While there is no generator involved in this project, it does mimic the effect of powering electronics from a one. The exercise bike has a set of communications wires, which are connected to a relay on the Xbox’s power plug. When the relay notices that the bike isn’t being pedaled enough, it automatically cuts power to the console. Of course, the risk of corrupting a hard drive is high with this method, but that only serves to increase the motivation to continue pedaling.

The project goes even further in order to eliminate temptation to bypass the bike. [Alex] super-glued the plug of the Xbox to the relay, making it extremely difficult to get around the exercise requirement. If you’re after usable energy instead of a daily workout, though, there are bikes out there that can power just about any piece of machinery you can imagine.

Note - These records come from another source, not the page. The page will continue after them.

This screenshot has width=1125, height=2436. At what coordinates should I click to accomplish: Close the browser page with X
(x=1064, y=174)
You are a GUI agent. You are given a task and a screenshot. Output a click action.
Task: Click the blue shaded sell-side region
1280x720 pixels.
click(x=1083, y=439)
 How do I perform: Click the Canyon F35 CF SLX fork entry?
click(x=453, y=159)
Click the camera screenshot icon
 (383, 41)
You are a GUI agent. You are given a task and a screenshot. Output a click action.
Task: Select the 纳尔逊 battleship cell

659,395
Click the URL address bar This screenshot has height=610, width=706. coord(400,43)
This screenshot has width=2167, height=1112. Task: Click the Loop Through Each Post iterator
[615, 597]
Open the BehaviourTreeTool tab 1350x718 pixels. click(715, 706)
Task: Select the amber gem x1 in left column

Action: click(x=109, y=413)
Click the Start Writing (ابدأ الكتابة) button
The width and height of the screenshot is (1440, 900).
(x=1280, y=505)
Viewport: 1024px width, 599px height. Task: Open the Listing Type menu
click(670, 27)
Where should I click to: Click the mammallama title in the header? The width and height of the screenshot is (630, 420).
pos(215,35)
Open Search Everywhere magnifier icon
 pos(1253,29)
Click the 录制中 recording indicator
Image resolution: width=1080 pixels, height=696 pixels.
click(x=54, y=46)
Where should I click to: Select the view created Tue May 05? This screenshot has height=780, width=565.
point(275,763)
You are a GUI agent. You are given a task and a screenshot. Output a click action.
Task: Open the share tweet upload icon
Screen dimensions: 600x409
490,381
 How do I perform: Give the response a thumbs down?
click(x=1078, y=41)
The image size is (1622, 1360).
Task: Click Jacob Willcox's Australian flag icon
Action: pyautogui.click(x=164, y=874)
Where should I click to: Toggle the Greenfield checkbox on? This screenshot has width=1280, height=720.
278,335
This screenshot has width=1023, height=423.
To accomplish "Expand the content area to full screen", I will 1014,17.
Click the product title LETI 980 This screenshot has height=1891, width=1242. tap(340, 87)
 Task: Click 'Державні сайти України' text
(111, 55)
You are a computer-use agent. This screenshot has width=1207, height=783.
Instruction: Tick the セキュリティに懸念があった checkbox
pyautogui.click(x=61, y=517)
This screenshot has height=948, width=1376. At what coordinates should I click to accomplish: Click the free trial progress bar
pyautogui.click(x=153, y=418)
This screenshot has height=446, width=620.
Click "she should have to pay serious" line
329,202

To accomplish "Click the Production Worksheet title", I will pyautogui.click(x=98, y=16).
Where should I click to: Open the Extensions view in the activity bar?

11 thoughts on “Keep Pedaling to Keep Playing

    1. Agreed. I also think a bank of credit should be built in. If a person works out extra hard and wants to take a break, why not let the credits take over? They need to be factored in such a way to allow short breaks, but not lengthy ones.

      Think I’ve found another project to put on the pile.

      1. Hook a stepper motor or other sensor to the bike and use it to produce pulses when someone is pedaling, then read speed plus time to find distance. Once you have the distance update it into a file and let the process running the game read it, start a timer and send a kill signal to the game process when it’s over, then zero the variable and die.

        1. On the bike my kid uses (when he decides he wants to) for exercise indoors there’s an encoder for speed indication. Should be able to feed that pulse into an arduino with a relay or an IR emitter. Put a display on top of the bike display and tell him how much play time he gets with the pedal work he’s done.

          Little scamp is a smart one though. Be just like him to hack into it.

  1. Just make the controller wired and cut power to the USB wire. In the case of the 360 and XBONE, it simply pops up a “plug in your controller please” message and pauses your game for you.

  2. Back in the early 90s, I wrote the code for a system that fit between an exercise bicycle and a PC/AT running BattleHawks 1942. You’d plug your keyboard and joystick into our system, then plug our system into the PC/AT. There were also connections to a speed sensor on the bicycle, as well as a generator to provide resistance.

    The code was specific to the game – you’d pull back on the joystick to climb, and pedaling would get harder. Push the joystick forward, and pedaling resistance would drop.

    The system generated periodic “decrease velocity” keystrokes, so you’d have to keep pedaling to generate the “increase velocity” keystrokes to compensate and keep you flying. Keys you pressed on the keyboard and button presses on the joystick were passed through. Things like that.

    The prototype ended up in the boss’s basement. As far as I know, he never found anyone willing to buy the system and start producing them.